# 400W vs. 600W Temperatures



## getnasty (Mar 15, 2012)

Question for you guys...

I'm thinking about upping to the 600W when I buy the new ballast/reflector/bulb(s). With the 6" fan pulling air across the light, it'll probably be cool enough in there, especially with the a/c going this summer. But I'm not 100% certain. I don't want to invest in something I can't use. Thoughts/opinions? Bear in mind I'm growing in a 4x2x8 space and 400W barely cuts the mustard in regards to lumens/sq. ft., but it does.

So I was thinking about upping to the 600W hps, and buying a new 600W MH bulb next veg session. Do you guys forsee heat issues if doing this?
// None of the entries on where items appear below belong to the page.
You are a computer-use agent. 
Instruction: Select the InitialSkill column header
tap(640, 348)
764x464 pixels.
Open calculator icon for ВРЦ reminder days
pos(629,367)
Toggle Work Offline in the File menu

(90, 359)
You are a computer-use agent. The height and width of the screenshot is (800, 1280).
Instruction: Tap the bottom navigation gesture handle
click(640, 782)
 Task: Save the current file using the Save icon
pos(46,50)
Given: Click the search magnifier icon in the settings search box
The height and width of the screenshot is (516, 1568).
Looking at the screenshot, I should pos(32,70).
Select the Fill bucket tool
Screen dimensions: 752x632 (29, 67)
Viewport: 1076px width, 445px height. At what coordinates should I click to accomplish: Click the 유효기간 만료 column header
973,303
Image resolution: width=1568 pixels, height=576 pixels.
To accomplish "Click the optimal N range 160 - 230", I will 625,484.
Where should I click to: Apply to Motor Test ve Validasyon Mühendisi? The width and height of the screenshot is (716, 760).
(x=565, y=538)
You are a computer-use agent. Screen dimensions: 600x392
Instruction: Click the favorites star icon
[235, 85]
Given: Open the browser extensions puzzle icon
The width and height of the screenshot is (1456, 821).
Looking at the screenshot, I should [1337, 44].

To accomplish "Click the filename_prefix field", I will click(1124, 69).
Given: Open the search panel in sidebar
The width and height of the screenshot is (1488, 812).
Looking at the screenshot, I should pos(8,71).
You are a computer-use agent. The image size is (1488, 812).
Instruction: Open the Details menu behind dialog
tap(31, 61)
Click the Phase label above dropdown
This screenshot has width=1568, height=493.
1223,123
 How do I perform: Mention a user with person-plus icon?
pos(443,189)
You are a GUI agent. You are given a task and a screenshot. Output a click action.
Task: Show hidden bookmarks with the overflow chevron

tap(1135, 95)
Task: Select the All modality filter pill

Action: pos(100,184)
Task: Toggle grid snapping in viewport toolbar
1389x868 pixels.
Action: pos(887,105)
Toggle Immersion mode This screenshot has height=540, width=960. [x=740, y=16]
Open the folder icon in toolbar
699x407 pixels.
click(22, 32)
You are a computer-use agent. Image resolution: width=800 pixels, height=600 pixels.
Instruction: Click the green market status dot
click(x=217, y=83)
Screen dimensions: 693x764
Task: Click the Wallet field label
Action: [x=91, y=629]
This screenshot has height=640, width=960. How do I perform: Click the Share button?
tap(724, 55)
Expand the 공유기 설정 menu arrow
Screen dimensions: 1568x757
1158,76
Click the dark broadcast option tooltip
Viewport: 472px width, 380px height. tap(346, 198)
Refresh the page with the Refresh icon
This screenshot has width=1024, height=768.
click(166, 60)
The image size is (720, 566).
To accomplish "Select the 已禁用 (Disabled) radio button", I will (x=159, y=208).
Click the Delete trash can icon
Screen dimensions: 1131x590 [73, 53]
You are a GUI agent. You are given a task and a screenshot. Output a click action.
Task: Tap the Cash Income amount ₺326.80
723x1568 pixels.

Better off going with the 400W? It's a $15 difference between the two, so I figure if I'm going to spend the money, and it's not going to create any problems in my space, I should go for the 600W; aiming at those denser buds.

hxxp://htgsupply.com/Product-Digital-Greenhouse-Dimmable-400-Watt-Grow-Light.asp

hxxp://htgsupply.com/Product-Digital-Greenhouse-Dimmable-600-Watt-Grow-Light.asp

Both options run MH and HPS bulbs, both. Will be selecting the Euro Reflector (cheapest air coolable option) to go with it. But, being that I lack experience with temperature and lighting options, I figure maybe you guys can steer me in the right direction before I make a bad decision.


----------



## Lemon Jack (Mar 15, 2012)

I would go with the 600 you should be able to keep temps under control.  I use a 600 watt in a 3x5 space in my attic :holysheep:  ya its hot up there but with an ac and aircooled hood I can still maintain a temp around 80.


----------



## ozzydiodude (Mar 15, 2012)

I don't think you'll have a problem with heat as long as your pulling plenty of air accross the bulb with a 6 in. fan. I would go with the 600 watter ands if you have to adding another exhaust fan might but I dought it be nessary


----------



## dman1234 (Mar 15, 2012)

i also think you will be fine with a 600 as long as its air cooled with a 6 inch Ex fan


----------



## The Hemp Goddess (Mar 15, 2012)

I would not buy a light without an air cooled hood.  It just makes cooling a space soooo much easier.  No reason having to use the A/C more than absolutely necessary.


----------



## getnasty (Mar 15, 2012)

Alright, thanks for the info fellas.

I just sent the 4" fan back to HTG earlier this afternoon. The man on the phone misunderstood why I was sending it back. Basically, he thought I was making a return when I was making an exchange. Before I caught on that we were having a misunderstanding, he let me know since I was sending the refurb back within the 14-day warranty period and had already paid for the shipping myself (within the 14-day warranty period, the return shipping is covered by HTG), he was going to ship me back a brand new one to make up for my having to spend money on shipping within the warranty period. It didn't cross my mind that exchanges weren't covered by the warranty. Honest mistake, but I'd informed him I was trying to upgrade to the 6", to which he obliged sending it out, thinking something was wrong with the 4". When I let him know that I thought he misunderstood why I was sending it back, he informed me he was still going to send the brand new 6" out to me, as he'd already submitted the order. Can't complain, even if it takes 2 weeks to get here this time. Haha. Now I see where everybody's comments come from about their excellent service.


----------



## getnasty (Mar 15, 2012)

The Hemp Goddess said:
			
		

> I would not buy a light without an air cooled hood.  It just makes cooling a space soooo much easier.  No reason having to use the A/C more than absolutely necessary.


The light I'm going to be purchasing comes with an optional air-cooled hood that I will be selecting.


----------



## sMACkaddict (Sep 22, 2012)

So how did the temps do with the 600w?  I am thinking of making the same upgrade... Do you use a fan speed controller?  If so, what speed do you run your fan at?
Hope things are going well with the 600w!

sMACk


----------